#### Problem to work on:
Could you give the records below again exactly as they stand?
::: Entries supplied :::
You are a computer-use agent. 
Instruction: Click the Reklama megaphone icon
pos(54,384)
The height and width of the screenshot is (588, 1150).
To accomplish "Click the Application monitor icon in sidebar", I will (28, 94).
:::
#### Solved problem:
You are a computer-use agent. 
Instruction: Click the Reklama megaphone icon
pos(54,384)
The height and width of the screenshot is (588, 1150).
To accomplish "Click the Application monitor icon in sidebar", I will (28, 94).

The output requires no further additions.